Starting at the line below holding "dir@pbi-spb.ru (45, 1935)" and stopping at the line holding "[В избранное] (177, 382)", print every line exactly, both ends included, and leave the rest out.

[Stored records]
'''

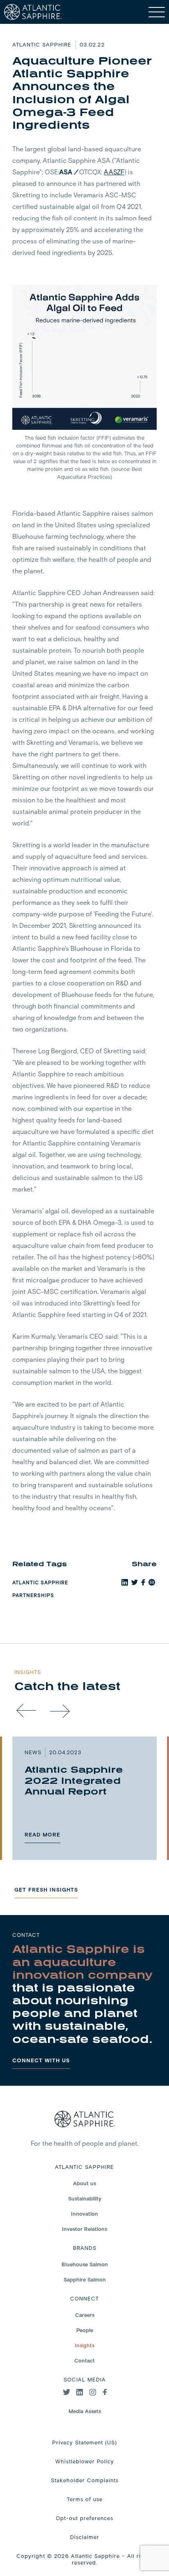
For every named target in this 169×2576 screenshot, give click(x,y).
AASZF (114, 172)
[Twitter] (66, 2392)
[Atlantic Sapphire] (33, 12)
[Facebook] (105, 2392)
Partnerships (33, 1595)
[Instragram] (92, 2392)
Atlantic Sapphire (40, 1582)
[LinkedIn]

'''
'''

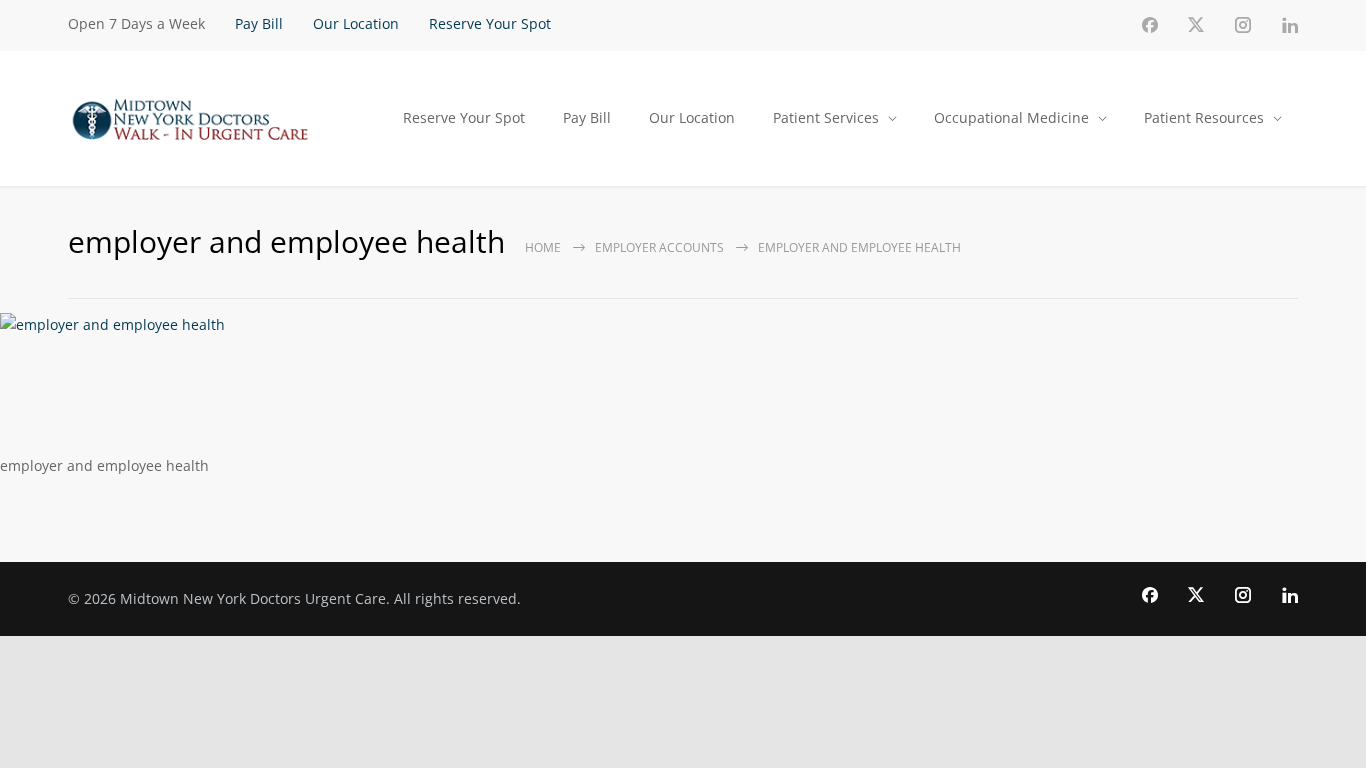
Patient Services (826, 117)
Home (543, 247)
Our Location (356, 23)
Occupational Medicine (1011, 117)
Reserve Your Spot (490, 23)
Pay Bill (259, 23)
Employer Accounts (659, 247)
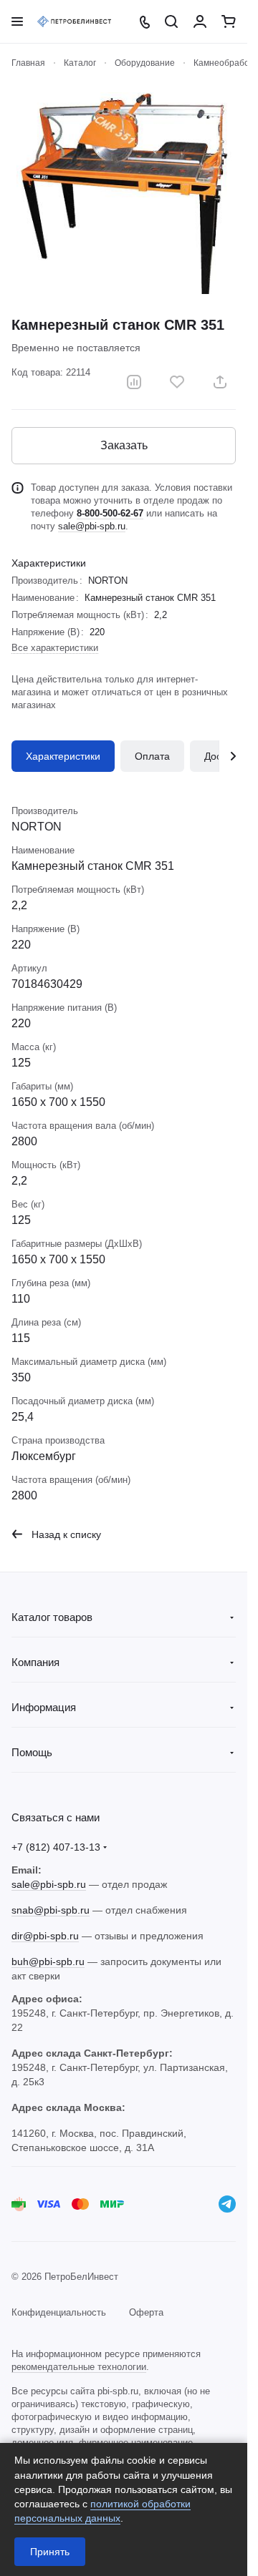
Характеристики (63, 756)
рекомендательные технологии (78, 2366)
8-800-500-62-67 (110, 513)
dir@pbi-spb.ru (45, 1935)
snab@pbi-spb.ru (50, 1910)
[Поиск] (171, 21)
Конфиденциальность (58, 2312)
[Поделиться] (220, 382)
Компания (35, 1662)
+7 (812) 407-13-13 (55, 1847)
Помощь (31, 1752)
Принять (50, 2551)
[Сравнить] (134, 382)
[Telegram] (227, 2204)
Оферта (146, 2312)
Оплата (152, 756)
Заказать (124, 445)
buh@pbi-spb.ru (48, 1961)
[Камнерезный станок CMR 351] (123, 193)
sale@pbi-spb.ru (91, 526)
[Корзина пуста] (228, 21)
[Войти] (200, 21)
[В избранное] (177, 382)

'''

** THE COMPLETED TASK **
dir@pbi-spb.ru (45, 1935)
snab@pbi-spb.ru (50, 1910)
[Поиск] (171, 21)
Конфиденциальность (58, 2312)
[Поделиться] (220, 382)
Компания (35, 1662)
+7 (812) 407-13-13 (55, 1847)
Помощь (31, 1752)
Принять (50, 2551)
[Сравнить] (134, 382)
[Telegram] (227, 2204)
Оферта (146, 2312)
Оплата (152, 756)
Заказать (124, 445)
buh@pbi-spb.ru (48, 1961)
[Камнерезный станок CMR 351] (123, 193)
sale@pbi-spb.ru (91, 526)
[Корзина пуста] (228, 21)
[Войти] (200, 21)
[В избранное] (177, 382)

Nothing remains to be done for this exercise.